> [DATASET EXTRACT]:
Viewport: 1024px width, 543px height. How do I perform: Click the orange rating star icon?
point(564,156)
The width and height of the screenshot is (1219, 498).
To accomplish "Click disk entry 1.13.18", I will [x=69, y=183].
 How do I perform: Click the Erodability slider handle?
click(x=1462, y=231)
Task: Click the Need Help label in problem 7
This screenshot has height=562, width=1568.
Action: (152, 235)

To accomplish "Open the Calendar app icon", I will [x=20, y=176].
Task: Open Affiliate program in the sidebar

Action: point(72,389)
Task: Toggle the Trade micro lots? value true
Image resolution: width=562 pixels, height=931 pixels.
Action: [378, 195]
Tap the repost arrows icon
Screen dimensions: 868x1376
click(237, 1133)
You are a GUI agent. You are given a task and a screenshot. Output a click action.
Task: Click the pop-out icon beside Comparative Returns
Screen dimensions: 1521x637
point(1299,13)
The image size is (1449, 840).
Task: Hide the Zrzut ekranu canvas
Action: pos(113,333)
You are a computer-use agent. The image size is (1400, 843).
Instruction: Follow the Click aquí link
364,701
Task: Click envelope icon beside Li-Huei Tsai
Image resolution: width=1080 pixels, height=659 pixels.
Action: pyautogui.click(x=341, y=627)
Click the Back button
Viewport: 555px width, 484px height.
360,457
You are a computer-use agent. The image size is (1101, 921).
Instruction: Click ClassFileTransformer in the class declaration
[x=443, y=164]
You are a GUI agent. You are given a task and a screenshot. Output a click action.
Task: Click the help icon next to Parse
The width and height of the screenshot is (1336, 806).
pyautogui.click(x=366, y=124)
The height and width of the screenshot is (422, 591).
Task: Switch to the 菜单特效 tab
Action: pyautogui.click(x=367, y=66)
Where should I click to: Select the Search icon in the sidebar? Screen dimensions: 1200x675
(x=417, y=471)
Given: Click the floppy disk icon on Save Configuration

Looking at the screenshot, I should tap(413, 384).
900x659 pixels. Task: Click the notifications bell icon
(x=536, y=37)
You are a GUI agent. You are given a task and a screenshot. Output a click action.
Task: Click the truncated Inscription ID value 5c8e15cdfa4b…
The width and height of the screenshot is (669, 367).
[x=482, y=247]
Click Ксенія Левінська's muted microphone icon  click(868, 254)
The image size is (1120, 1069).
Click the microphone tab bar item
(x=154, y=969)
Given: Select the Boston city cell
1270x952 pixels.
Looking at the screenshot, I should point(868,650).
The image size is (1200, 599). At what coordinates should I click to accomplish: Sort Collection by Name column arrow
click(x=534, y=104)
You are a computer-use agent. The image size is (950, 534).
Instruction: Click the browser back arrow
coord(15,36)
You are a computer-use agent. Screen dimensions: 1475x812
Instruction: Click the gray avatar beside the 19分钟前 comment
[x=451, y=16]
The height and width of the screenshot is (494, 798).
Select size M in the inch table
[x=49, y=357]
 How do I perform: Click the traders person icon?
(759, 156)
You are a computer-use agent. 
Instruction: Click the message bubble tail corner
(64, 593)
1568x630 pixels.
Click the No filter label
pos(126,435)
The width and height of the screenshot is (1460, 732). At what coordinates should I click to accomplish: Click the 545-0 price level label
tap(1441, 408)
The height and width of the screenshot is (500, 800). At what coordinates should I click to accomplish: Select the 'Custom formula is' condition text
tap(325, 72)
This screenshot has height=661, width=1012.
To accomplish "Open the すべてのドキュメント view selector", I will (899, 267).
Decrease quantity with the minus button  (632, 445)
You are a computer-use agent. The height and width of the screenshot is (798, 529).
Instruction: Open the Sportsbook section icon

> [WHAT THE TASK ASKS]: Starting at the first line of the entries above, please extract each line up to and including the line with "Task: Toggle the Trade micro lots? value true", unchanged, and add nothing.

> [RESULT OF THIS EXERCISE]:
Viewport: 1024px width, 543px height. How do I perform: Click the orange rating star icon?
point(564,156)
The width and height of the screenshot is (1219, 498).
To accomplish "Click disk entry 1.13.18", I will [x=69, y=183].
 How do I perform: Click the Erodability slider handle?
click(x=1462, y=231)
Task: Click the Need Help label in problem 7
This screenshot has height=562, width=1568.
Action: (152, 235)

To accomplish "Open the Calendar app icon", I will [x=20, y=176].
Task: Open Affiliate program in the sidebar

Action: point(72,389)
Task: Toggle the Trade micro lots? value true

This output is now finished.